**How to complete this task:** Repeat the whole listing below, word for word.

**Records for this exercise:**

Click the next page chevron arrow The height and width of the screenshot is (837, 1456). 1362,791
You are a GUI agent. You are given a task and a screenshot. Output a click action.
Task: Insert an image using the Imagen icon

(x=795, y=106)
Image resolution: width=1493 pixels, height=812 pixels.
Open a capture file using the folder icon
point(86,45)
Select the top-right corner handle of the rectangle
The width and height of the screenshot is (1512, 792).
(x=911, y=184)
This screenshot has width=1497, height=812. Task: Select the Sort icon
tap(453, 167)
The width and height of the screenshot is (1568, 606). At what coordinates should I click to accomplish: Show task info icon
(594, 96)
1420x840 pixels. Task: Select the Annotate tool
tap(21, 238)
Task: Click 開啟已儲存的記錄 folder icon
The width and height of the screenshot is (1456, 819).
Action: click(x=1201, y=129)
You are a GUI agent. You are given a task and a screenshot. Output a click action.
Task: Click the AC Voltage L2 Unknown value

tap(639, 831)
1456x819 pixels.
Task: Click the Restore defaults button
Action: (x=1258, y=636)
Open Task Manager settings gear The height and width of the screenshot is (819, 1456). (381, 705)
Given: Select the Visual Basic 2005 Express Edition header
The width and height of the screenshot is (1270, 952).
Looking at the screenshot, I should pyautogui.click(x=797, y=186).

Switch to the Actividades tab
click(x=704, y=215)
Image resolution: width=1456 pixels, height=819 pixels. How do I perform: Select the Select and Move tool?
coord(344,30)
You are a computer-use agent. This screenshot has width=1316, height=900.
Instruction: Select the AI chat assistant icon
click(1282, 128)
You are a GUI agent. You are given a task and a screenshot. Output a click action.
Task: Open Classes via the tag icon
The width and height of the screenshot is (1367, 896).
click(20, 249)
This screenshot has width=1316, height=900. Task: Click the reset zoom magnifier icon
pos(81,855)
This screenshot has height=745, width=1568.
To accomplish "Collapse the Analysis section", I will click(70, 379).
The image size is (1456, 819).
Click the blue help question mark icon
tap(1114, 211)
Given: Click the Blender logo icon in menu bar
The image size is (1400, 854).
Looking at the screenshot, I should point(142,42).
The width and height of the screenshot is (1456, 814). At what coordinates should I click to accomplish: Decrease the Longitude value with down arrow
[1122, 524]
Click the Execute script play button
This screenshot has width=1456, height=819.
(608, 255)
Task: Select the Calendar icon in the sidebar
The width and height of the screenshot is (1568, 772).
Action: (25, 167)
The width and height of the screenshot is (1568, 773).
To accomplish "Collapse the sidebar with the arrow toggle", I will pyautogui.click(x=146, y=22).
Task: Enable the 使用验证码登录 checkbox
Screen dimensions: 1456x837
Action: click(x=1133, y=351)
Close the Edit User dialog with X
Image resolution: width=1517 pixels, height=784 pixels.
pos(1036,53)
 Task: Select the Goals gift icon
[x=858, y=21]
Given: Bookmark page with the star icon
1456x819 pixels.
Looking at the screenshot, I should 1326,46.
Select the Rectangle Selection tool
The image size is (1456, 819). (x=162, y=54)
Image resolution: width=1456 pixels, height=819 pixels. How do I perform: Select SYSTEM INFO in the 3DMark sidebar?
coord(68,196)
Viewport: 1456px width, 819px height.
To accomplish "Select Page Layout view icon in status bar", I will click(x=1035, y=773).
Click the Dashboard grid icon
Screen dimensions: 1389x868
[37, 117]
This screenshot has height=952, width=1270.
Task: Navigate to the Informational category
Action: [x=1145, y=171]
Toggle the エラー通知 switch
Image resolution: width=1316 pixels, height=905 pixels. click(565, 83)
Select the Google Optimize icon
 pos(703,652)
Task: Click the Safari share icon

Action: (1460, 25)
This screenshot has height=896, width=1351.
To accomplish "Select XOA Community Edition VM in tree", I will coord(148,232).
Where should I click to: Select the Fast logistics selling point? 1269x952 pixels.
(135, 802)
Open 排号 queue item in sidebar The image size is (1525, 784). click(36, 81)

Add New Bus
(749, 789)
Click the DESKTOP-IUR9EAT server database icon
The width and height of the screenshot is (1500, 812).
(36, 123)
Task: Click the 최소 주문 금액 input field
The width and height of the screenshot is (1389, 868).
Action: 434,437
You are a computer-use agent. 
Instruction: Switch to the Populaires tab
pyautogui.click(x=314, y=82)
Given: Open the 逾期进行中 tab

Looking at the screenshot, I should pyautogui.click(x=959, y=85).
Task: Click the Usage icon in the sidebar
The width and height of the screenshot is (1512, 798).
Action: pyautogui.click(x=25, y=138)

**Written answer:**
Click the next page chevron arrow The height and width of the screenshot is (837, 1456). 1362,791
You are a GUI agent. You are given a task and a screenshot. Output a click action.
Task: Insert an image using the Imagen icon

(x=795, y=106)
Image resolution: width=1493 pixels, height=812 pixels.
Open a capture file using the folder icon
point(86,45)
Select the top-right corner handle of the rectangle
The width and height of the screenshot is (1512, 792).
(x=911, y=184)
This screenshot has width=1497, height=812. Task: Select the Sort icon
tap(453, 167)
The width and height of the screenshot is (1568, 606). At what coordinates should I click to accomplish: Show task info icon
(594, 96)
1420x840 pixels. Task: Select the Annotate tool
tap(21, 238)
Task: Click 開啟已儲存的記錄 folder icon
The width and height of the screenshot is (1456, 819).
Action: click(x=1201, y=129)
You are a GUI agent. You are given a task and a screenshot. Output a click action.
Task: Click the AC Voltage L2 Unknown value

tap(639, 831)
1456x819 pixels.
Task: Click the Restore defaults button
Action: (x=1258, y=636)
Open Task Manager settings gear The height and width of the screenshot is (819, 1456). (381, 705)
Given: Select the Visual Basic 2005 Express Edition header
The width and height of the screenshot is (1270, 952).
Looking at the screenshot, I should pyautogui.click(x=797, y=186).

Switch to the Actividades tab
click(x=704, y=215)
Image resolution: width=1456 pixels, height=819 pixels. How do I perform: Select the Select and Move tool?
coord(344,30)
You are a computer-use agent. This screenshot has width=1316, height=900.
Instruction: Select the AI chat assistant icon
click(1282, 128)
You are a GUI agent. You are given a task and a screenshot. Output a click action.
Task: Open Classes via the tag icon
The width and height of the screenshot is (1367, 896).
click(20, 249)
This screenshot has width=1316, height=900. Task: Click the reset zoom magnifier icon
pos(81,855)
This screenshot has height=745, width=1568.
To accomplish "Collapse the Analysis section", I will click(70, 379).
The image size is (1456, 819).
Click the blue help question mark icon
tap(1114, 211)
Given: Click the Blender logo icon in menu bar
The image size is (1400, 854).
Looking at the screenshot, I should point(142,42).
The width and height of the screenshot is (1456, 814). At what coordinates should I click to accomplish: Decrease the Longitude value with down arrow
[1122, 524]
Click the Execute script play button
This screenshot has width=1456, height=819.
(608, 255)
Task: Select the Calendar icon in the sidebar
The width and height of the screenshot is (1568, 772).
Action: (25, 167)
The width and height of the screenshot is (1568, 773).
To accomplish "Collapse the sidebar with the arrow toggle", I will pyautogui.click(x=146, y=22).
Task: Enable the 使用验证码登录 checkbox
Screen dimensions: 1456x837
Action: click(x=1133, y=351)
Close the Edit User dialog with X
Image resolution: width=1517 pixels, height=784 pixels.
pos(1036,53)
 Task: Select the Goals gift icon
[x=858, y=21]
Given: Bookmark page with the star icon
1456x819 pixels.
Looking at the screenshot, I should 1326,46.
Select the Rectangle Selection tool
The image size is (1456, 819). (x=162, y=54)
Image resolution: width=1456 pixels, height=819 pixels. How do I perform: Select SYSTEM INFO in the 3DMark sidebar?
coord(68,196)
Viewport: 1456px width, 819px height.
To accomplish "Select Page Layout view icon in status bar", I will click(x=1035, y=773).
Click the Dashboard grid icon
Screen dimensions: 1389x868
[37, 117]
This screenshot has height=952, width=1270.
Task: Navigate to the Informational category
Action: [x=1145, y=171]
Toggle the エラー通知 switch
Image resolution: width=1316 pixels, height=905 pixels. click(565, 83)
Select the Google Optimize icon
 pos(703,652)
Task: Click the Safari share icon

Action: (1460, 25)
This screenshot has height=896, width=1351.
To accomplish "Select XOA Community Edition VM in tree", I will coord(148,232).
Where should I click to: Select the Fast logistics selling point? 1269x952 pixels.
(135, 802)
Open 排号 queue item in sidebar The image size is (1525, 784). click(36, 81)

Add New Bus
(749, 789)
Click the DESKTOP-IUR9EAT server database icon
The width and height of the screenshot is (1500, 812).
(36, 123)
Task: Click the 최소 주문 금액 input field
The width and height of the screenshot is (1389, 868).
Action: 434,437
You are a computer-use agent. 
Instruction: Switch to the Populaires tab
pyautogui.click(x=314, y=82)
Given: Open the 逾期进行中 tab

Looking at the screenshot, I should pyautogui.click(x=959, y=85).
Task: Click the Usage icon in the sidebar
The width and height of the screenshot is (1512, 798).
Action: pyautogui.click(x=25, y=138)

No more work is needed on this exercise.